After years of cultivating a strong reputation around natural ingredients and health-conscious initiatives, Chipotle has had a rough six months. First it was a small salmonella outbreak in August, which was soon followed up by a norovirus episode in September. Then an E. Coli outbreak sprang up across nine states throughout October and November, and suddenly Chipotle's image (and stock) was plummeting, with food safety concerns linked to the company in the worst way possible. Now the fast-casual giant is planing to shut down all of its 19,000-plus locations for a few hours on February 8 to review new standards with its employees.
Many people apparently haven't been deterred by the company's health issues — 1 million customers per day are still getting their fix. Chipotle fiends have always loved that guac and are clearly willing to take their chances. Still, from a business standpoint, the restaurant definitely needs a refresh, and this shutdown is supposed to serve as exactly that before marketing efforts begin trying to win the wider public's approval back.

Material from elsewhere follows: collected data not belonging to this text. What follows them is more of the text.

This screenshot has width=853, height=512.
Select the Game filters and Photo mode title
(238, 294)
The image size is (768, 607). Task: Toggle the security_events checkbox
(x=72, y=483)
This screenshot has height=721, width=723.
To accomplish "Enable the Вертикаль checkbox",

In the meetings, the plan is to thank employees, explain changes to service, and address any questions they might have so everyone moves forward on the same page.

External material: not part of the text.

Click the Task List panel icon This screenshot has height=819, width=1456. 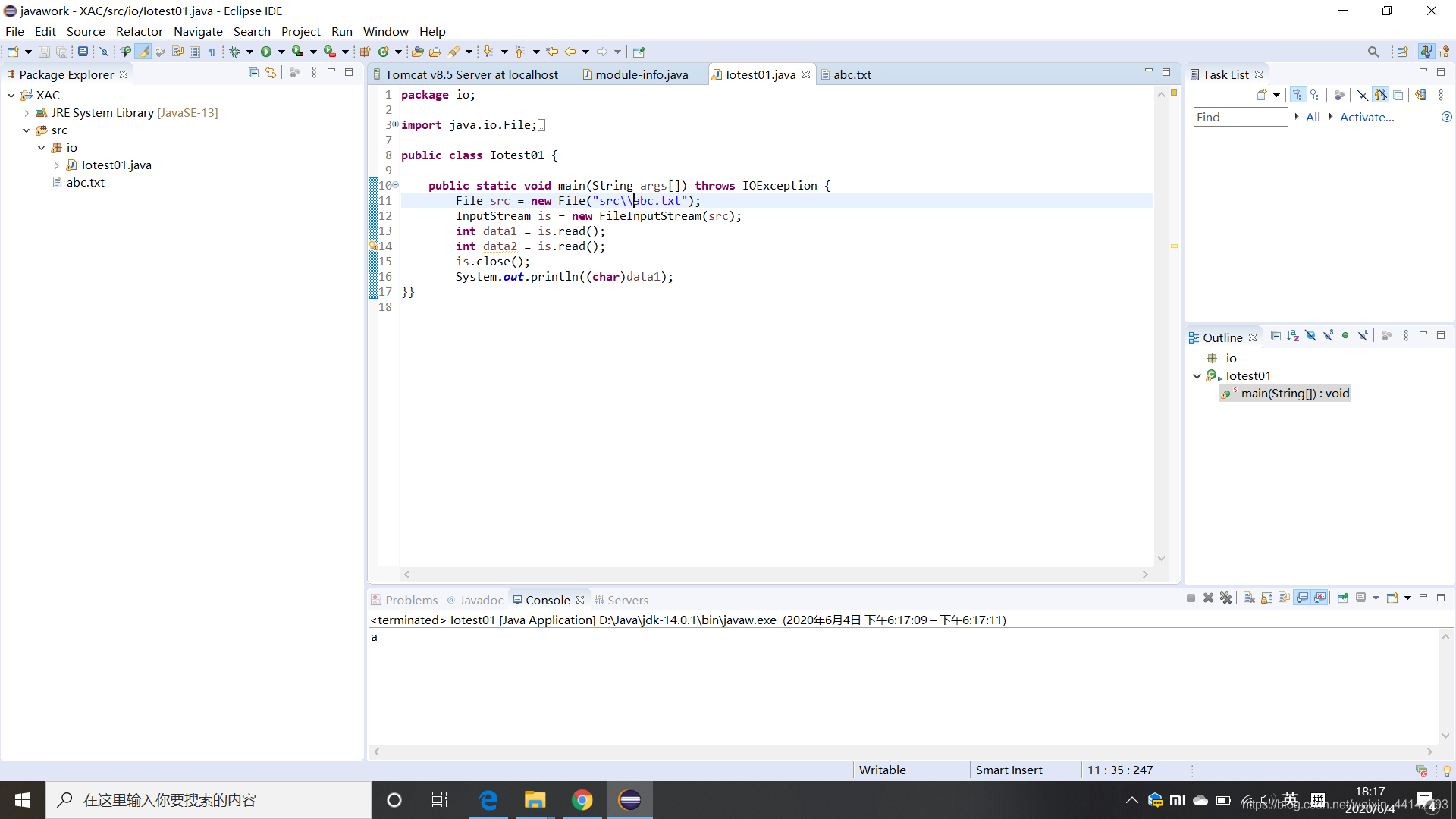coord(1195,73)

Although the Centers for Disease Control (CDC) is still monitoring Chipotle's E. Coli situation, CEO Steve Ells maintains his confidence that everything will officially be declared safe soon. "We know that Chipotle is as safe as it's ever been before," Ells said at a conference in Orlando recently.
As for you, the potential consumer of Mexican-inspired eats, it's your choice as to just how much of a Chipotle fiend you are. Whatever safety standards the company has decided on in this fallout are likely already in place, but no one would blame you for waiting for that CDC thumbs up before grabbing a burrito bowl. Patience is key.